> [Task details] Every line of the data must be retyped exactly as it stands.
======== Exercise materials
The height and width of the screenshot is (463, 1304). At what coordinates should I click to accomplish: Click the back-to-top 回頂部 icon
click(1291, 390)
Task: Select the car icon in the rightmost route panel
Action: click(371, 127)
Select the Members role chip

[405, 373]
================
> [Response below]
The height and width of the screenshot is (463, 1304). At what coordinates should I click to accomplish: Click the back-to-top 回頂部 icon
click(1291, 390)
Task: Select the car icon in the rightmost route panel
Action: click(371, 127)
Select the Members role chip

[405, 373]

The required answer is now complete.